L’équipe type réunit architecte, bureau d’études structure, ingénierie fluides/thermique, géotechnicien et coordinateur accessibilité. Le maître d’ouvrage peut aussi mobiliser un économiste de la construction et un juriste selon la complexité.

Rôles et contributions :

  • Architecte : conception, plans et choix esthétiques.
  • BET structure et fluide : faisabilité technique et dimensionnement sommaire.
  • Géotechnicien : étude des sols et contraintes de fondation.
  • Économiste/estimateur : chiffrage prévisionnel par lots.
  • Conseiller réglementaire ou juriste : validation des contraintes administratives et contractuelles.

Quelles sont les méthodes de gestion des risques à adopter pendant la phase Avant-Projet ?

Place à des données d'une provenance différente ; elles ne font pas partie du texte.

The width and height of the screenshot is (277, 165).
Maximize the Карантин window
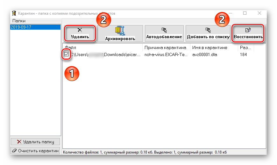pyautogui.click(x=245, y=13)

Il convient d’identifier les risques techniques, financiers et réglementaires, d’évaluer leur probabilité et leur impact, puis de définir des mesures d’atténuation et des marges budgétaires dans l’AVP.

Méthodes et outils recommandés :

  • Matrice des risques : liste, probabilité, gravité, actions de réduction.
  • Scénarios comparés : alternatives techniques et variations de coûts.
  • Réserves budgétaires et marges de sécurité dans l’estimation.
  • Plan de suivi : jalons de contrôle et points de décision pour réévaluer les risques.

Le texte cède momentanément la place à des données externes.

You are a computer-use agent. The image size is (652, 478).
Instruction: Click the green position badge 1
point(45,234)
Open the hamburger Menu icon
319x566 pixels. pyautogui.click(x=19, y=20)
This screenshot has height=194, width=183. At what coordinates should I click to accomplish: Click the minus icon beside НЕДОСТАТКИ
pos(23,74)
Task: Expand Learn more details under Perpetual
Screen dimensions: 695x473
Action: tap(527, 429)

Comment l’étude de faisabilité influence-t-elle la phase Avant-Projet ?

L’étude de faisabilité confirme la viabilité du programme sur le site et oriente les choix techniques. Elle influence également le périmètre programmatique et l’enveloppe financière retenue en AVP.

Conséquences pratiques :

  • Validation des surfaces et du programme fonctionnel selon l’emprise disponible.
  • Détection précoce des contraintes (sols, réseaux, urbanisme) qui conditionnent les solutions techniques.
  • Ajustement des estimations et priorisation des exigences pour tenir le budget.
  • Base pour décider d’aller vers l’APD, d’adapter le programme ou d’abandonner le projet.